Mar i Muntanya: dunkler Reis auf Basis von Soffritto, mit Schweinefleisch und Meeresfrüchten

Mit gesenktem Blick schreitet er langsam über den Strand, schwenkt mit regelmässigen Bewegungen seinen Metalldetektor hin und her, ganz konzentriert auf die Töne aus seinem Kopfhörer, den Boden, die Hoffnung, einen kleinen Schatz zu finden – und sei es nur eine Münze, die einem Badetouristen im letzten Sommer aus der Tasche gerutscht ist. Ab und zu geht er in die Knie, stochert mit einer kleinen Gartenschaufel im Sand herum, findet etwas, betrachtet es, wirft es weg und steht wieder auf, um seine Prozession fortzusetzen. Sein Gesicht hat es sich längst abgewöhnt, Hoffnung oder Enttäuschung zu zeigen.

Wenige Meter von dem Suchenden entfernt glucksen die Wellen des Golf de Roses gegen die Ruinen einer Hafenmole, die zur altgriechischen Stadt Empúries gehört – der bedeutendsten Ausgrabungsstätte des Baix Empordà, wie dieser Abschnitt der Costa Brava heisst. Auf der Böschung über dem Sandstreifen recken sich ein paar windkrüpplige Pinien in die Luft, und dahinter, unter einem makellos azurblauen Himmel, leuchten weiss die schneebedeckten Gipfel der Pyrenäen. In weniger als einer Autostunde kann man hier vom Strand auf eine Piste gelangen. Am Morgen liegt man im Bikini in der Sonne, am Nachmittag donnert man im Skianzug über den Schnee – und zum Dinner kann man schon wieder in einem der Hafenrestaurants sein und Seeigel essen, Tomatenbrot mit Anchovis aus dem Golf oder ein Petermännchen, das beim Anblick der Pfanne noch zuckte.

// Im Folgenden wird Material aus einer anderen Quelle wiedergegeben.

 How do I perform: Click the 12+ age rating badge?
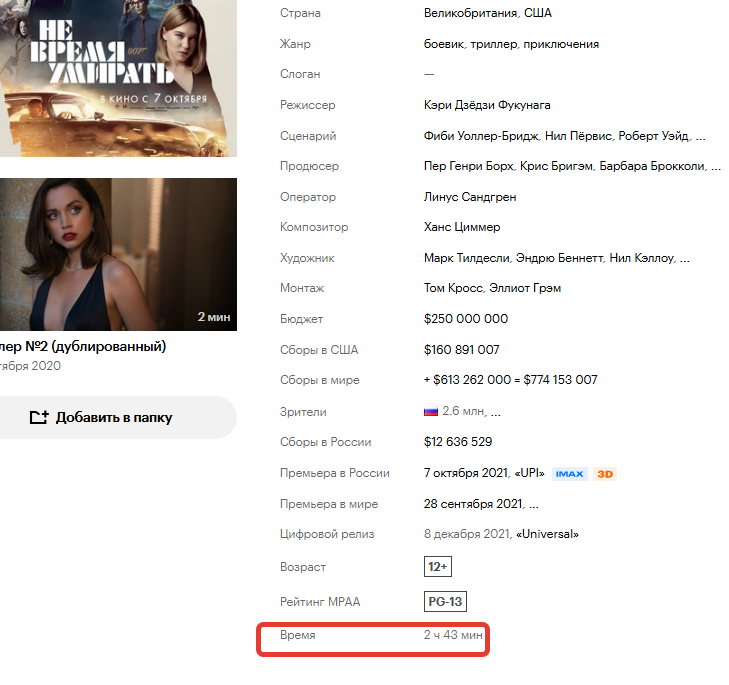[x=438, y=567]
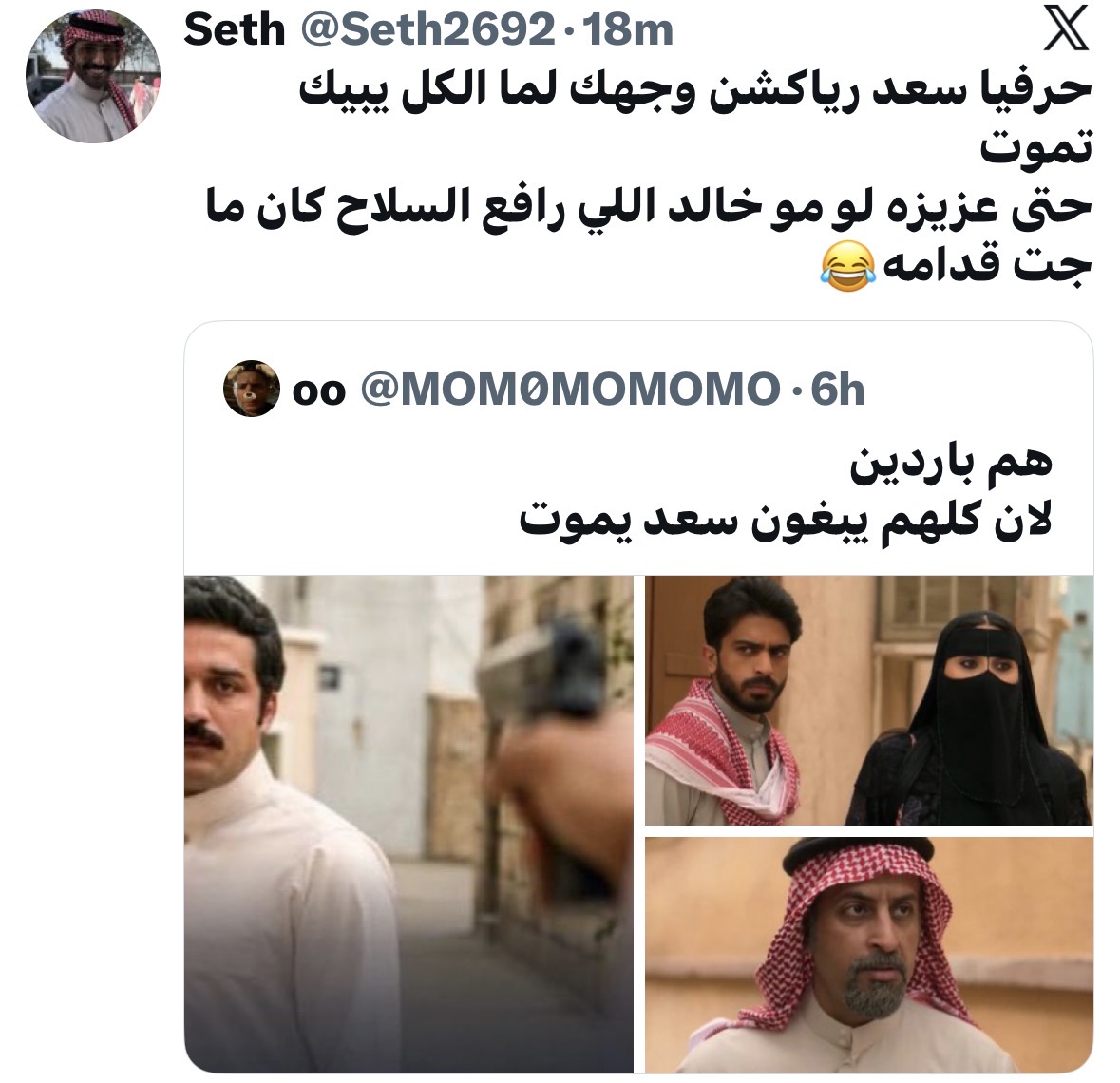The width and height of the screenshot is (1120, 1083).
Task: Open the image with the veiled woman
Action: click(x=868, y=700)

Perfekt passt da auch, was im Moment auf meinen Lippen nachlebt: Mar i Muntanya, ein Klassiker der katalanischen Küche, dessen akkurate Zubereitung ich heute früh in der Kochschule von Iolanda Bustos gelernt habe. «Meer und Berg» beschreibt eigentlich eine ganze Kategorie von Gerichten, die typische Zutaten aus der See (Meeresfrüchte oder Fisch) und aus den Pyrenäen (in der Regel Schweinefleisch oder Huhn, manchmal Wild, oft auch Würste) mit Reis zu einem Eintopf kombinieren. Welche Meeresfrüchte und was für Fleisch genau in die Pfanne kommen, hängt von der Verfügbarkeit und also vom Ort und von der Jahreszeit ab. Denn die Küche der Costa Brava ist sehr stark regional geprägt. Das passt zu der Eigenheit, die jeder Weiler, jede Bucht hier ausstrahlt. Keiner hat das so begeistert beschrieben wie der Journalist Josep Pla (1897–1981), der berühmteste Sohn der Gegend: «Alles ist lokal: das Wetter, die Küche, die Dialekte, die Leute. Alles ändert sich in einem fort. Einige Meilen weiter im Norden oder weiter im Süden, und alles ist anders: die Richtung der Winde, das Fischaroma, die Knoblauchmenge im Kochtopf, die Mundart, der Geschmack, die Gefühle. Die Nuancen sind faszinierend, erstaunlich.»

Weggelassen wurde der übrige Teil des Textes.